Le Ballet est l’image du Tableau bien composé, s’il n’en est l’original ; vous me direz peut-être qu’il ne faut qu’un seul trait au Peintre, & qu’un seul instant pour caractériser le Sujet de son Tableau, mais que le Ballet est une continuité d’actions, un enchaînement de circonstances qui doit en offrir une multitude ; nous voilà d’accord, & pour que ma comparaison soit plus juste, je mettrai le Ballet en action, en parallele avec la galerie du Luxembourg, peinte par Rubens : chaque Tableau présente une Scene, cette Scene conduit naturellement à une autre ; de Scene en Scene on arrive au dénouement, & l’œil lit sans peine & sans embarras l’Histoire d’un Prince dont la mémoire est gravée par l’amour & la reconnaissance dans le cœur de tous les François.

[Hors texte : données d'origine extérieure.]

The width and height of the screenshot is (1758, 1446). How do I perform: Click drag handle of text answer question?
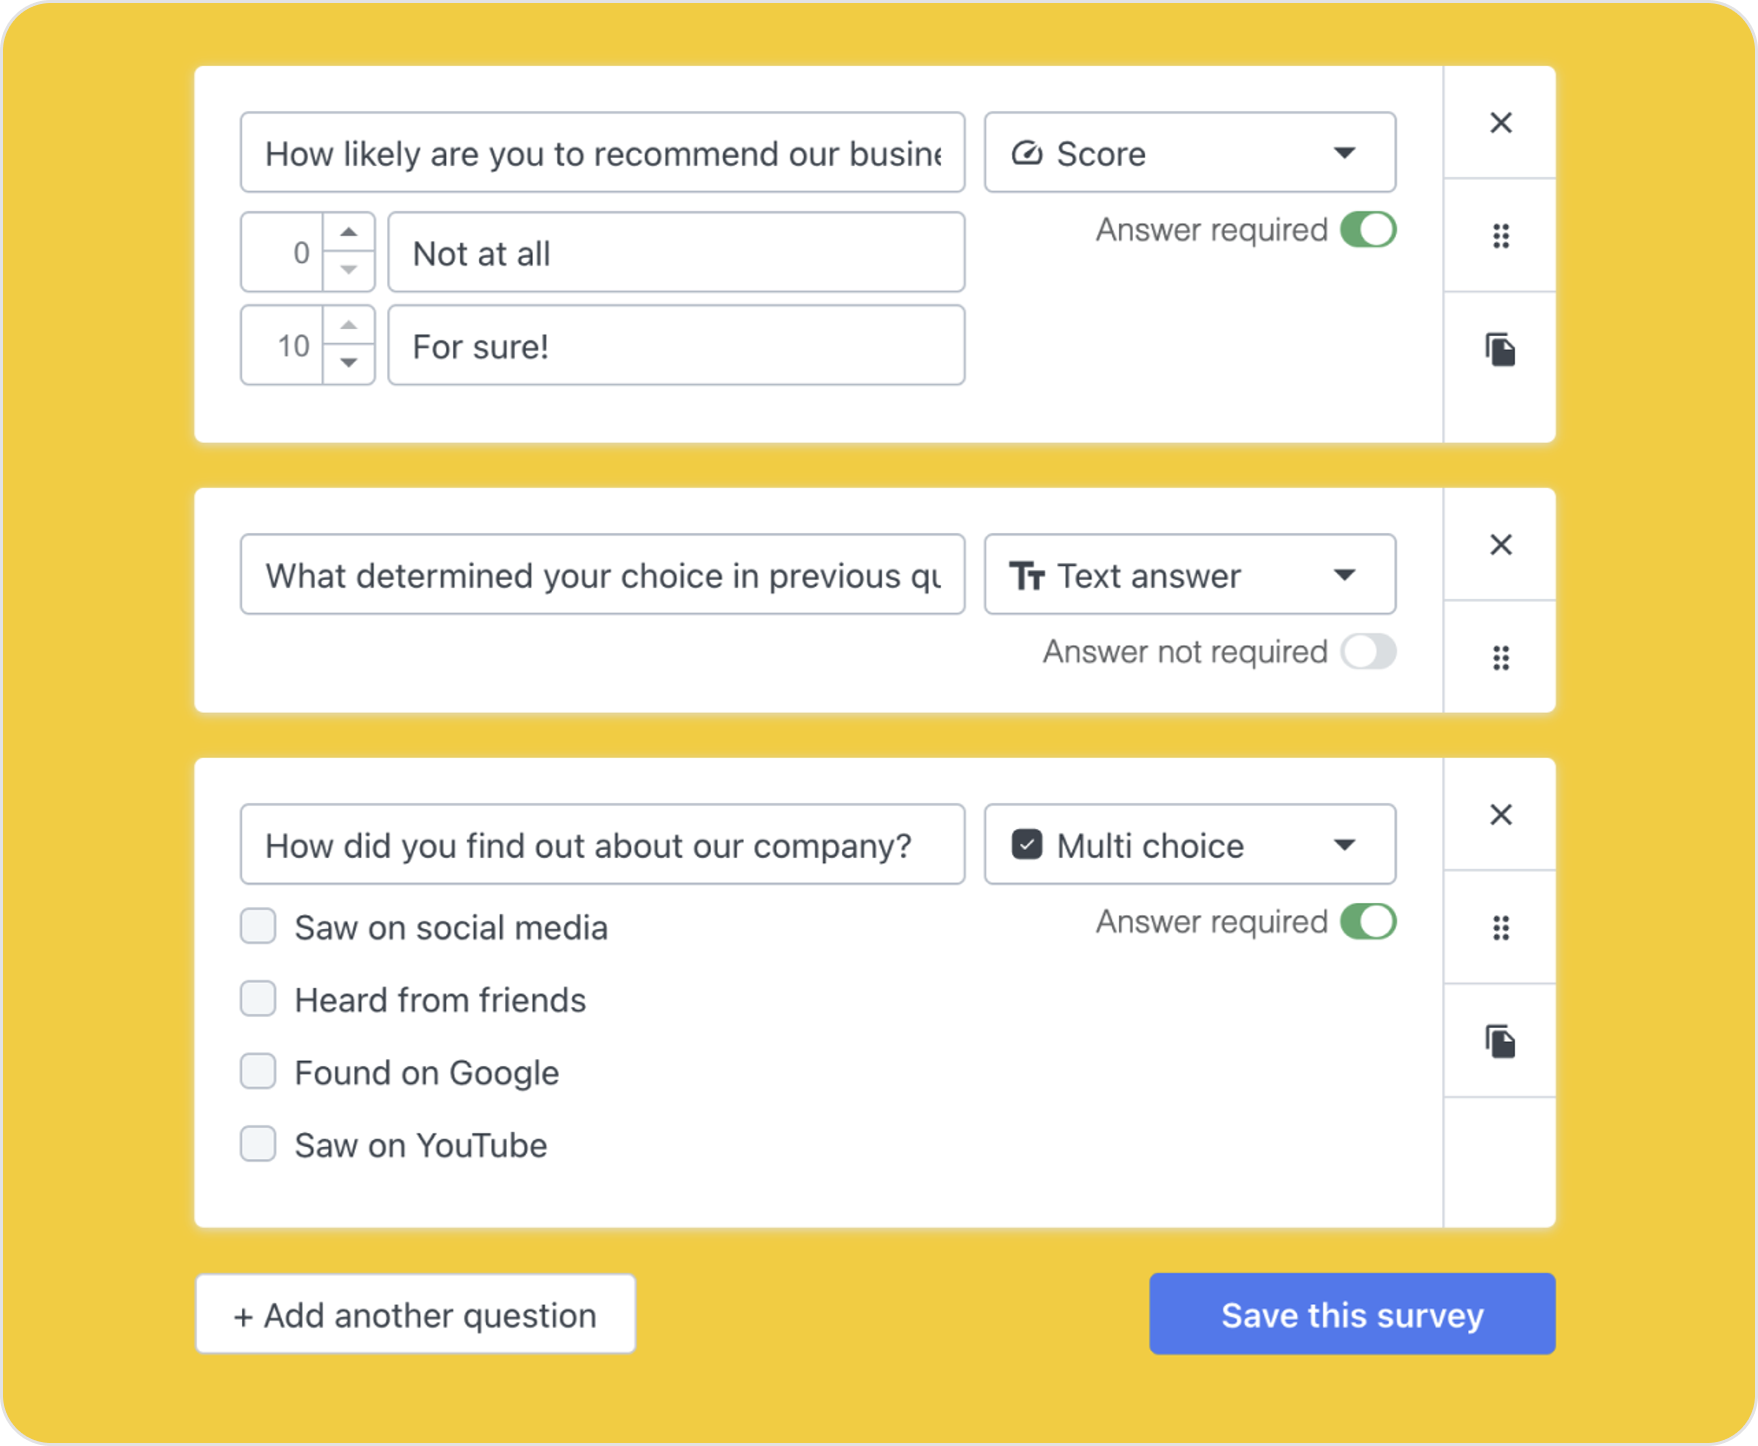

Je crois décidément, Monsieur, qu’il est aussi facile à un grand Peintre & à un célebre Maître de Ballets, de faire un Poëme ou un Drame en Peinture & en Danse, qu’il est aisé à un excellent Poëte d’en composer un ; mais si le génie manque, on n’arrive à rien ; ce n’est point avec les jambes que l’on peut peindre ; tant que la tête des Danseurs ne conduira pas leurs pieds, ils s’égareront toujours, leur exécution sera machinale, & ils se dessineront eux-mêmes froidement & de mauvais goût.